**WORKING DATA**
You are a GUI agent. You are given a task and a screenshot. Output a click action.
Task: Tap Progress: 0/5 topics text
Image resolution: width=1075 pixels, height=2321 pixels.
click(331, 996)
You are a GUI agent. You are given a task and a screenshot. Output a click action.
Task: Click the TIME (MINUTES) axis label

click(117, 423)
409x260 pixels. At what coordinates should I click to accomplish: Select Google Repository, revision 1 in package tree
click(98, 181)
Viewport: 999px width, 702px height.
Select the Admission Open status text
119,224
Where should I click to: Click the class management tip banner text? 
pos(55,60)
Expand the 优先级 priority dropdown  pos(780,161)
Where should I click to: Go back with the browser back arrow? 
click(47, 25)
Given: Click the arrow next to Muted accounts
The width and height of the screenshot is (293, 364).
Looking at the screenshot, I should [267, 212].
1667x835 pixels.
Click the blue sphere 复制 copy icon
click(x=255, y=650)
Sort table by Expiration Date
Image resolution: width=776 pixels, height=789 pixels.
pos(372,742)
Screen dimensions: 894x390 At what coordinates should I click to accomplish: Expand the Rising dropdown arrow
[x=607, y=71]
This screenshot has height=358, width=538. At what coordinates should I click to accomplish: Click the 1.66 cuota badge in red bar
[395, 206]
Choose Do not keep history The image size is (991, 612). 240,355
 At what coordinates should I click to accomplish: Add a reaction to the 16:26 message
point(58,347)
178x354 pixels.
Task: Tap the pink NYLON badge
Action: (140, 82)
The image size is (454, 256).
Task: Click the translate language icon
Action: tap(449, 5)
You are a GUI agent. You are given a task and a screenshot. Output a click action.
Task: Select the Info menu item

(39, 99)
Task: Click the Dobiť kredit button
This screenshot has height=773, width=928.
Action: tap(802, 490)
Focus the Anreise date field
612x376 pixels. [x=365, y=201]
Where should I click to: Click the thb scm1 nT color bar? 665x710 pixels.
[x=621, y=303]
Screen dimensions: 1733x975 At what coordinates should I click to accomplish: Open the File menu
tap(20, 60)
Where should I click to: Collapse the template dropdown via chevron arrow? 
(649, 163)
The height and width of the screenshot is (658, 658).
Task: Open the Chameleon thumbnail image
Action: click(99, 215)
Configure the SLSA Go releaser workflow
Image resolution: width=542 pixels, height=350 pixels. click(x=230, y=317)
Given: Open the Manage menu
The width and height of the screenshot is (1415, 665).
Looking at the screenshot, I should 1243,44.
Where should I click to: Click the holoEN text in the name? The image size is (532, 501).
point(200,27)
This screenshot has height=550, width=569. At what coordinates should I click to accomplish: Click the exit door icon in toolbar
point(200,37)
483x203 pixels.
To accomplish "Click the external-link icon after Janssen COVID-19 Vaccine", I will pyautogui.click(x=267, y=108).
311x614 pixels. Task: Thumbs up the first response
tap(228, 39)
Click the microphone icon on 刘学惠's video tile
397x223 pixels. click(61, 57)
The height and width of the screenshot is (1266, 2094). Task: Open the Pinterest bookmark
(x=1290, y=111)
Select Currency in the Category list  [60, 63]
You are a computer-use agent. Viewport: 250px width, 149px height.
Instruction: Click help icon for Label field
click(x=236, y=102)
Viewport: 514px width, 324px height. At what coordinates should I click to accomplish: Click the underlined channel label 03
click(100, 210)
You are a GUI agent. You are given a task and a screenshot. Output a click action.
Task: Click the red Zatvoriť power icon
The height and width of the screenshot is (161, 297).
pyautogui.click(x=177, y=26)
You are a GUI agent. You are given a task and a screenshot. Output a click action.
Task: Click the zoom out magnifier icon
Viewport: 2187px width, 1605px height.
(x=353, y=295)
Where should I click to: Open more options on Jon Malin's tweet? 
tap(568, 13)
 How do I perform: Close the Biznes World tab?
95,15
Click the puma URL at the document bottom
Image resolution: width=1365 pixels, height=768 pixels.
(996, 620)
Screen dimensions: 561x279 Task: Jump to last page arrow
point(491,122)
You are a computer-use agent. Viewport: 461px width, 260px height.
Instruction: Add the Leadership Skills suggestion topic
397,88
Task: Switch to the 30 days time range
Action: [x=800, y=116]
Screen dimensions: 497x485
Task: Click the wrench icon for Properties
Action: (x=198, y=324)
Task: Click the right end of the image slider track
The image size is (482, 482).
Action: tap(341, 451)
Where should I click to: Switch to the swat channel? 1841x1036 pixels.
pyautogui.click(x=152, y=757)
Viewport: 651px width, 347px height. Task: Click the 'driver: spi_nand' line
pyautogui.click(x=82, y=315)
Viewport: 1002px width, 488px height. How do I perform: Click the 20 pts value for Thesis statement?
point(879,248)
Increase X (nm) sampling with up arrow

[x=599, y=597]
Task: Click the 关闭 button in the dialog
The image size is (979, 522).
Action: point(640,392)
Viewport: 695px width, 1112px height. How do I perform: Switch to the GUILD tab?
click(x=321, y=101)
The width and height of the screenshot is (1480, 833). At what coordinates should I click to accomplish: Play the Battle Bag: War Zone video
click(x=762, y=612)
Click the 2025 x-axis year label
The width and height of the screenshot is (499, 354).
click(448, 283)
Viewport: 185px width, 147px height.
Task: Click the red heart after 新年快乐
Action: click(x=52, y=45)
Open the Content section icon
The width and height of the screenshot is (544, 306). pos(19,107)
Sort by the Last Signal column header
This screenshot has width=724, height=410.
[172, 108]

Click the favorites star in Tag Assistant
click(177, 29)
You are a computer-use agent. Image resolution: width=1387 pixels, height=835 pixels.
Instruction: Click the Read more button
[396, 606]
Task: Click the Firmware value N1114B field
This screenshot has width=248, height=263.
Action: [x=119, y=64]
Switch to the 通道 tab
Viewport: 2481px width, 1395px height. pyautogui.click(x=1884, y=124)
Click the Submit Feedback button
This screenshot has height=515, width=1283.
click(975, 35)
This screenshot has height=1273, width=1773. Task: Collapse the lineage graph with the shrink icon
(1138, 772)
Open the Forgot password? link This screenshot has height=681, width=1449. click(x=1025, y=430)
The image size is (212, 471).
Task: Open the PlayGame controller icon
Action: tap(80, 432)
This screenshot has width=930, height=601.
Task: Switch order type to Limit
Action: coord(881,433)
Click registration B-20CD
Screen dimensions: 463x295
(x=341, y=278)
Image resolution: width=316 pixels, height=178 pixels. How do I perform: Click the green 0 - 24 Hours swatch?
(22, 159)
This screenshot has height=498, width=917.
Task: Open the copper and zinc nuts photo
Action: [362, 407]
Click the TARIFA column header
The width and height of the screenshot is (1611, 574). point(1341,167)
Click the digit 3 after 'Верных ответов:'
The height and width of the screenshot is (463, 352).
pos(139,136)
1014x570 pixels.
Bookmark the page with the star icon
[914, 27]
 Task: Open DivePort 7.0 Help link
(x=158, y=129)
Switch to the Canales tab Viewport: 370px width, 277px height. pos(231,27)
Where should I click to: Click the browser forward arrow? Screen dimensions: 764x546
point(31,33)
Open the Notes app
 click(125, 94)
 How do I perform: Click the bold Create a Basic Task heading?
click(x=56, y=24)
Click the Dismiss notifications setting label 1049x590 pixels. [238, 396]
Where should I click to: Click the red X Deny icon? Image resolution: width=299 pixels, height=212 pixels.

**EXERCISE AIM**
Echo everything in the listing from the line containing "Viewport: 651px width, 347px" down to the line containing "Action: click(x=52, y=45)", both included, exactly.

**PROBLEM SOLUTION**
Viewport: 651px width, 347px height. Task: Click the 'driver: spi_nand' line
pyautogui.click(x=82, y=315)
Viewport: 1002px width, 488px height. How do I perform: Click the 20 pts value for Thesis statement?
point(879,248)
Increase X (nm) sampling with up arrow

[x=599, y=597]
Task: Click the 关闭 button in the dialog
The image size is (979, 522).
Action: point(640,392)
Viewport: 695px width, 1112px height. How do I perform: Switch to the GUILD tab?
click(x=321, y=101)
The width and height of the screenshot is (1480, 833). At what coordinates should I click to accomplish: Play the Battle Bag: War Zone video
click(x=762, y=612)
Click the 2025 x-axis year label
The width and height of the screenshot is (499, 354).
click(448, 283)
Viewport: 185px width, 147px height.
Task: Click the red heart after 新年快乐
Action: click(x=52, y=45)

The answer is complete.